昨日帰郷。出掛けはなんだかばたばたした。特急の車中では『シンプル・マーケティング』を読む。いろいろ参考になることが多いが、なんというかマーケティングというのは消費者心理というある種の暗くて広い闇の海を手探りで航海して行くようなものなのだなと思う。いろいろな理論はそれなりに説得力はあるが、だからといって演繹的な意味での科学ではない。人の心に関することは物質世界に関すること以上に仮説と経験則だけで成り立っているようなものだ。心理学とか認知科学とかが根本的に信用しきれないものであるのはそういうところから来ているのだけど、経済学というのも結局は行動心理学のようなもので、実態としての動きも巨大な精神世界や無意識的な欲望に支配されているわけだから経済学というのもある種の科学を装った占い的な部分がどうしても払拭は仕切れない。だいたい貨幣というもの自体が本当の意味では実体がないものなのだと思うし、そういうバーチャルにバーチャルな物を重ねたものでものごとが激動的に動いていくというのは面白いといえば面白いが怖いといえば怖い。

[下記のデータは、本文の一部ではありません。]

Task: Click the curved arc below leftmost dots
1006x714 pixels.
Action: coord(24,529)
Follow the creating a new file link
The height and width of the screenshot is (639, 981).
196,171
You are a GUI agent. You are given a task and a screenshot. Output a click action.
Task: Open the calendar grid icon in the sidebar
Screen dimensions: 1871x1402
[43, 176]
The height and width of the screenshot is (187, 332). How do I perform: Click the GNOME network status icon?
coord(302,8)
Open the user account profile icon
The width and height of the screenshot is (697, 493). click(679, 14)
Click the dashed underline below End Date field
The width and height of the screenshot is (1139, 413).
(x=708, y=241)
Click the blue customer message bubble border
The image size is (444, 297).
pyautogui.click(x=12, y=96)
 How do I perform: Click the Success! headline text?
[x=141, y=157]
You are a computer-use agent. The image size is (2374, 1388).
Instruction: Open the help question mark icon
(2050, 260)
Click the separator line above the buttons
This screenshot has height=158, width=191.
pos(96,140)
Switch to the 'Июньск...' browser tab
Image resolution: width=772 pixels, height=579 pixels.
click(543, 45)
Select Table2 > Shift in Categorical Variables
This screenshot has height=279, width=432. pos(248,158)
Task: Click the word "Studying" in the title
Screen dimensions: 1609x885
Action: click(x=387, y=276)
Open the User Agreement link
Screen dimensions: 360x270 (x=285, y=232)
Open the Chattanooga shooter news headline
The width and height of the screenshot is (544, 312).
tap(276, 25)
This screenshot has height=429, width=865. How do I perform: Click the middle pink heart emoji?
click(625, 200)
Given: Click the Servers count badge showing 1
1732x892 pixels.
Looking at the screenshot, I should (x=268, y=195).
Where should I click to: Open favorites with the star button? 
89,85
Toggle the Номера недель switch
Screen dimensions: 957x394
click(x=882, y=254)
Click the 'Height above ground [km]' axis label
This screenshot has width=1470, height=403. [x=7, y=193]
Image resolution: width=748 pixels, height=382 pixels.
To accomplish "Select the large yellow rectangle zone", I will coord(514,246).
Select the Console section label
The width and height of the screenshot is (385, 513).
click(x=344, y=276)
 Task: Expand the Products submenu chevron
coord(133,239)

マルクス経済学が一斉を風靡し、魅力的に見え、今でも一定の信者を持つのは、そうした経済学の中でも最も現実であるとか物質であるとか手ざわりのある部分に固執したということが大きいのだと思う。現実の貧困であるとかを物理的な法則で説明できた方が、人間的な心理としては納得がいくだろう。バーチャルな仮想的な説明で現実の貧困を説明されてもなんだかやるせない。誰か悪者がいて搾取されてるから、と説明された方が自分が苦しんでる理由が納得できる、という人間の切なさがマルクス経済学や共産主義政党、あるいは左翼勢力を支持して来たのだろう。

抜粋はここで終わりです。